# Titanic Dataset - Data Cleaning & Preprocessing
This notebook contains all the preprocessing steps applied to the Titanic dataset.

In [None]:
import pandas as pd
import numpy as np
import matplotlib.pyplot as plt
from sklearn.preprocessing import StandardScaler

# Load dataset
df = pd.read_csv('Titanic-Dataset.csv')
df.head()

# Drop Cabin (too many missing values)
df = df.drop(columns=['Cabin'])

# Impute missing values
df['Age'] = df['Age'].fillna(df['Age'].median())
df['Embarked'] = df['Embarked'].fillna(df['Embarked'].mode()[0])
df['Fare'] = df['Fare'].fillna(df['Fare'].median())

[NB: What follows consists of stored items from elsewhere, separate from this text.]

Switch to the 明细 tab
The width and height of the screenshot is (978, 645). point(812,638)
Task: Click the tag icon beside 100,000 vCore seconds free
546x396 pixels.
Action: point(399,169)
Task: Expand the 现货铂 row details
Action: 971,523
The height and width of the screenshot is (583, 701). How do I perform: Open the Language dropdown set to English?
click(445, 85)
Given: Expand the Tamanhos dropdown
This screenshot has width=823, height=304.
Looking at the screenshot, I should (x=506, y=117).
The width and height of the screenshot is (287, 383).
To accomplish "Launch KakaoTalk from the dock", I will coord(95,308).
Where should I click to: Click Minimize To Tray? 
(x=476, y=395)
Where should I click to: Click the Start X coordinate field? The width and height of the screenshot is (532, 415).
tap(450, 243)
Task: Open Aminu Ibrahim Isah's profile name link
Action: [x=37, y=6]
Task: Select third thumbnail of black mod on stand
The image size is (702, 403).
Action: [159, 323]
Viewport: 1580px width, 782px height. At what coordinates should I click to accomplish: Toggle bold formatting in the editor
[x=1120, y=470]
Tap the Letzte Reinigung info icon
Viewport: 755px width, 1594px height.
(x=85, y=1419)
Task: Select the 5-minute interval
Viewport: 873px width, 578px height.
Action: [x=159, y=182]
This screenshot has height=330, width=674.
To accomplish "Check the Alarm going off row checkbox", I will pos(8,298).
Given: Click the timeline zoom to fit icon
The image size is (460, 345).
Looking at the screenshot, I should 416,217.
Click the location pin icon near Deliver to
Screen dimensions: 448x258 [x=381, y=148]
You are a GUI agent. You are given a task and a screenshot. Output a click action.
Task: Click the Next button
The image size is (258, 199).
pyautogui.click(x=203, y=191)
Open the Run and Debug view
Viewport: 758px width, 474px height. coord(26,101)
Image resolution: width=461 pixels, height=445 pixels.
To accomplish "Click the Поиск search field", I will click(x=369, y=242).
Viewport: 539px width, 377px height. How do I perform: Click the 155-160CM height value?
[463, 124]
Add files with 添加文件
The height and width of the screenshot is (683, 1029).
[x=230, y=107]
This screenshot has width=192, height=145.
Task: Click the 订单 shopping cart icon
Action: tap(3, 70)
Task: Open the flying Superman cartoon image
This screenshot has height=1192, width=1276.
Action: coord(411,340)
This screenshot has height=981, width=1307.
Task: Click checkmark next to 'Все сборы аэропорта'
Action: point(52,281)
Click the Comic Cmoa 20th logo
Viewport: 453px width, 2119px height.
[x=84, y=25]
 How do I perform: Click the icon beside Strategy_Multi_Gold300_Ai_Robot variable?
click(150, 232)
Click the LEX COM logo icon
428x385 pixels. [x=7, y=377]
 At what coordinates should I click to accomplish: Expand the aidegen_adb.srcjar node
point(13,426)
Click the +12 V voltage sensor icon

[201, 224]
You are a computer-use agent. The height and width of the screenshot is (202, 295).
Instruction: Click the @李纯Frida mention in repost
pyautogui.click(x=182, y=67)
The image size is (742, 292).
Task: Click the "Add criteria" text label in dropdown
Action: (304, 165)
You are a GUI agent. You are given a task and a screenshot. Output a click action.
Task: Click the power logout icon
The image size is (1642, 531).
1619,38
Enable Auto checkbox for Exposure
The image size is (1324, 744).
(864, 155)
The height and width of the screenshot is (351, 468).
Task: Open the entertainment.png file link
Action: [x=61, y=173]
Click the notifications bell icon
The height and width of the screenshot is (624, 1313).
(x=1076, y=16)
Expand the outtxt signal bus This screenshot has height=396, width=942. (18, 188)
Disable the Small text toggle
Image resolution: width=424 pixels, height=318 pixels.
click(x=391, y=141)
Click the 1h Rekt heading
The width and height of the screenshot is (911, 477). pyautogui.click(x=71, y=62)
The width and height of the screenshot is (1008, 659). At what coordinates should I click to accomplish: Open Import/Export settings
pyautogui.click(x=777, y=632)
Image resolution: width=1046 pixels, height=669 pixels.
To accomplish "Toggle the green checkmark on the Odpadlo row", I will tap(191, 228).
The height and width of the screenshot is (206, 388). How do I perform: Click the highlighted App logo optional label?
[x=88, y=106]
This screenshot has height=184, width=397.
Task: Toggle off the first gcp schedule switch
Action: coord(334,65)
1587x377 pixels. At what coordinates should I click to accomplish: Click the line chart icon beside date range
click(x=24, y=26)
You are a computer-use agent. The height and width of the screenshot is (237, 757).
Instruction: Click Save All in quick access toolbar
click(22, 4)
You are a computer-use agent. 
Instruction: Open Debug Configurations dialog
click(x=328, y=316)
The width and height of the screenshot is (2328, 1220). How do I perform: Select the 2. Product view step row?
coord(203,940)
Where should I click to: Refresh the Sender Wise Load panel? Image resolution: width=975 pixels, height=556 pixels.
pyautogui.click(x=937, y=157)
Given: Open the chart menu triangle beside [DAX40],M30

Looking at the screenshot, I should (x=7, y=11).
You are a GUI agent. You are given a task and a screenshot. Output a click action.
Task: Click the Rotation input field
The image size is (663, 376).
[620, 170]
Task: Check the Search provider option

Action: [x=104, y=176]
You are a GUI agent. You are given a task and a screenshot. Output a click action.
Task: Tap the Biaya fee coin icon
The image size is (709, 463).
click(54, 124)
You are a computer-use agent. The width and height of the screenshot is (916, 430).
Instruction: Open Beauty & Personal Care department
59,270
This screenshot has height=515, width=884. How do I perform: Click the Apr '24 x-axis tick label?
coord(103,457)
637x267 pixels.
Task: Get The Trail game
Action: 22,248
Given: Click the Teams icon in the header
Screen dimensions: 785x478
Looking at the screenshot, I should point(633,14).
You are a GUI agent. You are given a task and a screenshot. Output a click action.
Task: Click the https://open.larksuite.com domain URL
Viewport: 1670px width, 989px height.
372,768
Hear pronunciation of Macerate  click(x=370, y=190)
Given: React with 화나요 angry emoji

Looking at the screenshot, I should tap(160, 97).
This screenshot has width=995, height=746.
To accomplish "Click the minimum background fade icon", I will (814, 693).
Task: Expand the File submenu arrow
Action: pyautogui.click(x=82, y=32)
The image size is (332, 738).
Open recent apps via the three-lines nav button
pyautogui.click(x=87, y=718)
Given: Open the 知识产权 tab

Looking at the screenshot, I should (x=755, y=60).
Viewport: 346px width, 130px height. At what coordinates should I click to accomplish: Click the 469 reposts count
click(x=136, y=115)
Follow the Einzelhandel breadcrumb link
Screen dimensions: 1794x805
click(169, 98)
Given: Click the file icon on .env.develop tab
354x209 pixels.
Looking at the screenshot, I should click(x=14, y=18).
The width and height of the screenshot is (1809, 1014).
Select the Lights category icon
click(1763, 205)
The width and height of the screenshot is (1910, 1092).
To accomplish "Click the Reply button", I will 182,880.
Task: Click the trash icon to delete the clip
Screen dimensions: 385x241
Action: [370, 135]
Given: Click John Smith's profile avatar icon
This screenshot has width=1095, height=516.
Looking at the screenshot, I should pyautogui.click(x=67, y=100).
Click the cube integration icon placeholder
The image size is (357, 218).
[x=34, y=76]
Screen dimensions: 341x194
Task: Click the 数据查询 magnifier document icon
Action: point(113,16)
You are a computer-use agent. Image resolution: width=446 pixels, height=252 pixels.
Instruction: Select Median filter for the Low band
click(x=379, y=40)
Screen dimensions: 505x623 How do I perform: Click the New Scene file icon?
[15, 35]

# Encode categorical variables
df['Sex'] = df['Sex'].map({'male':1,'female':0})
df = pd.get_dummies(df, columns=['Embarked'], drop_first=True)

# Scale Age & Fare
scaler = StandardScaler()
df[['Age_scaled','Fare_scaled']] = scaler.fit_transform(df[['Age','Fare']])
df.head()

# Outlier removal using IQR
def remove_outliers_iqr(data, column):
    Q1 = data[column].quantile(0.25)
    Q3 = data[column].quantile(0.75)
    IQR = Q3 - Q1
    lower = Q1 - 1.5*IQR
    upper = Q3 + 1.5*IQR
    return data[(data[column] >= lower) & (data[column] <= upper)]

df = remove_outliers_iqr(df, 'Age')
df = remove_outliers_iqr(df, 'Fare')
df.shape

# Save final cleaned dataset
df.to_csv('titanic_cleaned.csv', index=False)
print('Saved cleaned dataset with shape:', df.shape)